We detected two different novel variants in the ABCA13 gene in two unrelated cases. We reported a case, patient #16, with a novel ABCA13:c.12064C>T variant. This variant was inherited from the patient’s father, who also has an ID. Patient #17, an 8-year-old male, presented with ASD and DD. In this patient, we detected a maternally inherited heterozygous ABCA13 gene: (NM_152701.5):c.13187G>A (p.Trp4396Ter) nonsense mutation. Both nonsense mutations are categorized as likely pathogenic and lead to a premature stop codon. The ATP-binding cassette, subfamily a, member 13 (ABCA13, MIM 607807) gene is located on chromosome 7p12.3. This gene encodes a protein involved in the ATP-mediated transport of cholesterol and gangliosides across the plasma membrane into the cell. ABCA13 gene mutations were not associated with any disease in OMIM but were associated with increased susceptibility to bipolar disorder, schizophrenia, major depression, ADHD, and ASD [Chen et al., 2021; Liu et al., 2021]. Martin et al. [2014] investigated pathways of ADHD and ASD using CNV data analysis. In this study, they detected a deletion including the ABCA13 gene in a case suffering from ASD. Also, ABCA13 gene variants were associated with ASD in animal models [Iritani et al., 2018; Yamaguchi, 2018]. Liu et al. [2021] defined three different frame-shift mutations in the ABCA13 gene in cases with ADHD. Our results support this association of ABCA13 variants and NDDs.

The most important limitation of our study was the small sample size and missing cases in the WES analysis. The strengths of this study are the detailed clinical, radiological findings and complementary genetic analysis.
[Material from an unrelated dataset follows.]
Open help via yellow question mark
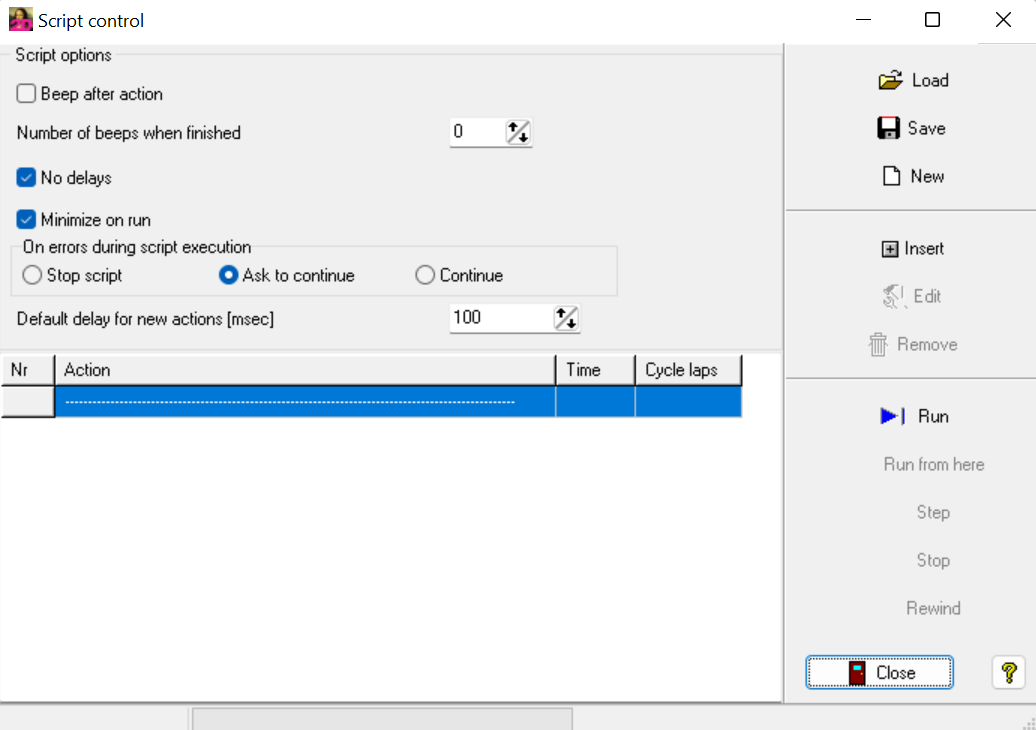Viewport: 1036px width, 730px height. pos(1009,673)
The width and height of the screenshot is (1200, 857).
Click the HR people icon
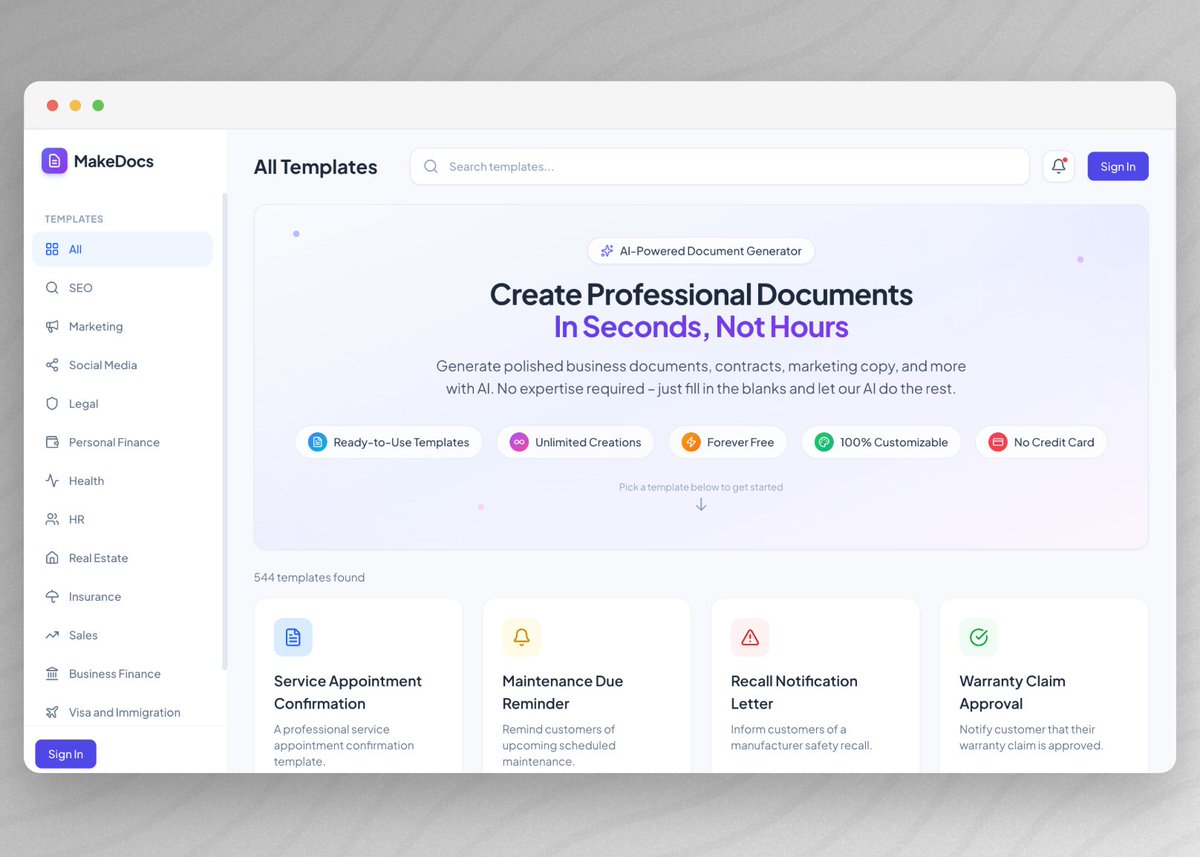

In conclusion, we presented our diagnostic rates and complementary approach to genetic analysis (CMA, CES, and WES) in patients with unexplained ID/DD and/or ASD. Our overall diagnosis rate was 44.7%. At the same time, the findings in this study demonstrated the importance of combined use of genetic testing in increasing the diagnostic yield for unexplained DD/ID. Genetic diagnosis is also very important in appropriate genetic counseling, prenatal testing, and routine clinical follow-up of the patient. In addition to diagnostic yield, we described novel rare variants in the TUBA1A, TMEM63A, YY1AP1, ABCA13, USP9X, ANKRD17, and GRIA4 genes with detailed clinical characteristics to improve genotype-phenotype correlation in the literature.

All procedures performed in this study were in accordance with the declaration of Helsinki. This study protocol was reviewed and approved by Balıkesir University Faculty of Medicine Clinical Research Ethics Committee, approval number E-94025189-050.04-59686 20 [dated August 25, 2021]. All the participants of the study have given their informed consent.

The authors have no conflicts of interest to declare.

This research did not receive any specific grant from funding agencies in the public, commercial, or not-for-profit sectors.

Hilal Aydin and Gul Unsel Bolat provided neurological and psychiatric evaluation. Hamide Betul Gerik Celebi and Hilmi Bolat provided genetic evaluation. Hamide Betul Gerik Celebi and Gul Unsel Bolat designed the study and then wrote the manuscript.

All data generated or analyzed during this study are included in this article. Further inquiries can be directed to the corresponding author.